The vulnerabilities of protocols like PSIA, ONVIF, and RTSP often revolve around how they are implemented in devices and how the network is configured. Here are some common vulnerabilities associated with these protocols:

Default Credentials:

• Many devices come with default administrator credentials which are often not changed by the user. This makes it easy for attackers to gain unauthorized access.

Unencrypted Communications:

• Some implementations of these protocols do not use encryption, which means that data, including video streams and control commands, can be intercepted and viewed by unauthorized parties.

Lack of Authentication and Authorization:

• Some devices may not properly implement authentication and authorization checks, allowing unauthenticated users to access streams or control the device.

Firmware Vulnerabilities:

• Devices may have outdated firmware with known vulnerabilities that can be exploited. Manufacturers might be slow to release patches, or users may neglect to update their devices.

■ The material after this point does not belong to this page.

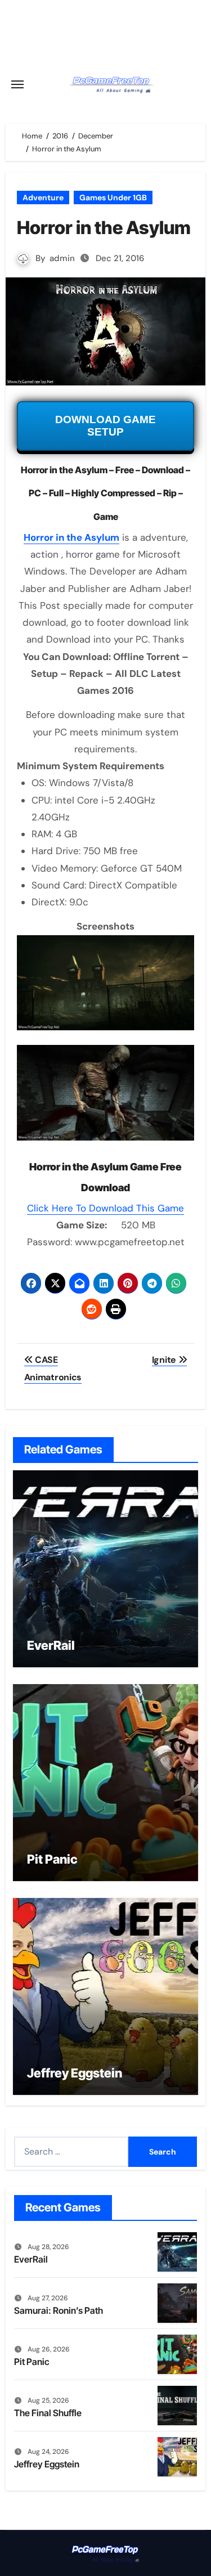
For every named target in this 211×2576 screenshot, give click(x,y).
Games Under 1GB (113, 197)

Insufficient Network Segmentation:

• Devices on the network may not be properly segmented from other parts of the network, increasing the risk of lateral movement by an attacker after compromising a device.

Denial of Service (DoS):

• Protocols may be susceptible to DoS attacks where an attacker overwhelms the device with requests, causing it to crash or become unresponsive.

Injection Flaws:

• Poorly implemented protocols may be vulnerable to injection attacks, where an attacker sends malicious commands or queries that are executed by the device.

Replay Attacks:

• Without proper safeguards like timestamps or tokens, attackers might capture legitimate commands and replay them to gain control of a device.

ONVIF-Specific Issues:

• Some ONVIF devices have been found to be susceptible to XML External Entity (XXE) attacks, allowing attackers to interfere with the XML parsing process.

PSIA-Specific Issues:

• PSIA lacks widespread adoption compared to ONVIF, which might mean that security is not as rigorously tested or updated by manufacturers.